Probably Grandma, I thought then. She was always about keeping the peace, and I know she hated that my parents were so estranged that they couldn’t bear to talk to each other even when it came to important stuff about their daughter.

And I’d always thought my father was happy to have walked away. Certainly, I never received even a card after the first couple of years he was gone. In my mind, I’d seen him moving on, maybe getting married again, having a nice, normal family with not a single whiff of otherworldly creatures about them.

The reality sounded a little more complicated than that.

As for Ben’s motivations, well, that didn’t take nearly as much work to figure out. I’d already looked him up and saw that he had a YouTube channel, one with almost a hundred thousand followers. I doubted he made millions from it, but I had a feeling he earned enough to get by.

The thing about being a social media personality, though, was that you had to keep feeding the algorithm.

And what better to feed it than a real live unicorn sighting?

Angry as I was, at least I halfway understood what he’d been up to. Whether I’d be able to forgive him for his lies was debatable at that point, but everyone had to eat.

Besides, like it or not, I also saw that Ben had been following his passion. Because I knew these mythical creatures were real and somehow managed to slip into our dimension from time to time, I couldn’t dismiss outright his claims of having seen a chupacabra.

Once that sort of strangeness had entered your life, it changed you forever. I knew that sad truth all too well.

Would he leave town after this? Or would he redouble his efforts to find the truth of the unicorn now that he no longer had to tiptoe around me?

Again, I couldn’t know for sure.
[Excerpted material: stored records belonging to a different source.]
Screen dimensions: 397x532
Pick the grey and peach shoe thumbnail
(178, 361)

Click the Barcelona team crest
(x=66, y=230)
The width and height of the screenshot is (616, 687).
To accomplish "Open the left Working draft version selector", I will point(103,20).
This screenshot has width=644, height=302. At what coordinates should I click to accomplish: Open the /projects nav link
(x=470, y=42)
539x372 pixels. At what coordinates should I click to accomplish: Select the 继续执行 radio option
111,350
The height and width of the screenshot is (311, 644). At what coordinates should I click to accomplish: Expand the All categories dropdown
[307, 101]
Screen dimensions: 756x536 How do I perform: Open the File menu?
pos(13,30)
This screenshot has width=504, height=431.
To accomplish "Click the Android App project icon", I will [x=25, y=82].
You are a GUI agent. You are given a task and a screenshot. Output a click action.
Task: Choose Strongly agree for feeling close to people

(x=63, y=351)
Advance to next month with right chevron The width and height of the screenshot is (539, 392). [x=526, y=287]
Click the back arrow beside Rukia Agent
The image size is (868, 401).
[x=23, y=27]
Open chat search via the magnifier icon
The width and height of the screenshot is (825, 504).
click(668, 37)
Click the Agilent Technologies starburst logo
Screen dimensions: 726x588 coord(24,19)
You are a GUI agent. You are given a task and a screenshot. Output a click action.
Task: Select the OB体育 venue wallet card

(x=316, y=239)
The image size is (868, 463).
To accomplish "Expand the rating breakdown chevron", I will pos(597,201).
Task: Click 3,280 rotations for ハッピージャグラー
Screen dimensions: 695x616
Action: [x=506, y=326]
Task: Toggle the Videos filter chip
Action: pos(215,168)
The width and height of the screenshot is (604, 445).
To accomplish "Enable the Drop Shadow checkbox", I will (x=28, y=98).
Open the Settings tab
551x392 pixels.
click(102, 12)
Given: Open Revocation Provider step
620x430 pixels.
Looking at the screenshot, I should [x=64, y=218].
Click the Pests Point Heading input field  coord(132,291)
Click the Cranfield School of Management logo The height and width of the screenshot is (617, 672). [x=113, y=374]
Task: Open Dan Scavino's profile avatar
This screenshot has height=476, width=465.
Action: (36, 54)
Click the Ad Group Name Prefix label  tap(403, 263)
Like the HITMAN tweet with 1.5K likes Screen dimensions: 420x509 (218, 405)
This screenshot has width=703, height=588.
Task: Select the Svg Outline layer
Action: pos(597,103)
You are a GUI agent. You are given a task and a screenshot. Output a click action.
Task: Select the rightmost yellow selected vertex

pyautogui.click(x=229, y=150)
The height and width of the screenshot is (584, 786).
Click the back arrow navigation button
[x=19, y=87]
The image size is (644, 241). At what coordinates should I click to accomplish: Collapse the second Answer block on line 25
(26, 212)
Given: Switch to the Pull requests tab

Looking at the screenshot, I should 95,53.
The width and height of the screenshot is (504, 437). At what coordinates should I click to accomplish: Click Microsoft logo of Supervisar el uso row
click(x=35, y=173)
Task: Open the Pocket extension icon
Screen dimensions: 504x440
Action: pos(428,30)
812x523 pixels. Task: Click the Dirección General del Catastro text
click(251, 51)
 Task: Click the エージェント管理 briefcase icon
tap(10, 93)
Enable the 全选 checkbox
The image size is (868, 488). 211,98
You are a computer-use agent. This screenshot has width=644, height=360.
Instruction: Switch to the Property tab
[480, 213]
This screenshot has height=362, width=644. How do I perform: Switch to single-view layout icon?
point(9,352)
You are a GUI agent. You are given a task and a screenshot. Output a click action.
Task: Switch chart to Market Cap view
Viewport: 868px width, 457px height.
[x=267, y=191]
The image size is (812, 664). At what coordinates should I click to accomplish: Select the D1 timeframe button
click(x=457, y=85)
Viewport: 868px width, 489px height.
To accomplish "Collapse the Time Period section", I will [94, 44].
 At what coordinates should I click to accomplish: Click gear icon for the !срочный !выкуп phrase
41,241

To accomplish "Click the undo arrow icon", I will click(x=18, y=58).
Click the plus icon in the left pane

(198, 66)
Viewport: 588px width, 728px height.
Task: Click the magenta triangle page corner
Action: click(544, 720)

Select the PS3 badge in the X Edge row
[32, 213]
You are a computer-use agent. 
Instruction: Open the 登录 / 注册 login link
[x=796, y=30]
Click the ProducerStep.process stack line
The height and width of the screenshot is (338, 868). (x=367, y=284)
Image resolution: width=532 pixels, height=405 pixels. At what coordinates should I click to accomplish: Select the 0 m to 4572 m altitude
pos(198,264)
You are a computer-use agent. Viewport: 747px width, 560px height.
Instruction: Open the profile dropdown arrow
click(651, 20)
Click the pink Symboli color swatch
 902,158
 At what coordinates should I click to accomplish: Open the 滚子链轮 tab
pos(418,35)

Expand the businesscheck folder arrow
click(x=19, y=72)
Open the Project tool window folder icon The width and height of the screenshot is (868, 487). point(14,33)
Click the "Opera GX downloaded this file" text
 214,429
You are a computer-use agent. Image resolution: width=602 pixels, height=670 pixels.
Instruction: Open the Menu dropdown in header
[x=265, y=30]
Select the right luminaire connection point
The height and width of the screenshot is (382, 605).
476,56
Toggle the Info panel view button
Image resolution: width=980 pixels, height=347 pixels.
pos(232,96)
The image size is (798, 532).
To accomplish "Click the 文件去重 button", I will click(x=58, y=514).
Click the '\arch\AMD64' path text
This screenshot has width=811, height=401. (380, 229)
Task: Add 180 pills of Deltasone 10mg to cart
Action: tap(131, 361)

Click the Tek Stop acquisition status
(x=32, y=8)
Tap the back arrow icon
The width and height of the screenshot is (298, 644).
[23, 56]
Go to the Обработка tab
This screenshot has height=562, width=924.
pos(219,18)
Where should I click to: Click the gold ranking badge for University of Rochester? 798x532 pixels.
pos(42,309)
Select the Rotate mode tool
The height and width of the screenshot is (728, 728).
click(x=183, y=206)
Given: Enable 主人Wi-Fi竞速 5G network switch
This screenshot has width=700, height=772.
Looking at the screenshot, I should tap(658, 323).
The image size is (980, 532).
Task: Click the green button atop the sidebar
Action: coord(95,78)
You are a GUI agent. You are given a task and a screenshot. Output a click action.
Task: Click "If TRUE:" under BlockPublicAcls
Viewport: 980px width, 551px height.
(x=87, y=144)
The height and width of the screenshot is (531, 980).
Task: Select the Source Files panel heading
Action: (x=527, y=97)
As angry as I was with him, I also had to acknowledge that I liked him…probably more than I should…and the thought of him disappearing forever without even saying goodbye bothered me a lot.

Which was kind of stupid, considering I’d just kicked him out of the house.

I heaved a sigh that would have done my angsty high school self justice, then got busy with rinsing the plates and wine glasses and putting everything in the dishwasher. There wasn’t much cleanup, and nothing I couldn’t have left until morning, but I wasn’t about to sully my grandmother’s kitchen by leaving dirty dishes out all night.

By the time I was done, I was feeling slightly less roiled in spirit. Not completely calm, because hearing that my father carried a picture of me apparently everywhere he went even though we hadn’t spoken in years had ripped the Band-Aid off a not entirely healed wound, and I wasn’t sure what to do about that.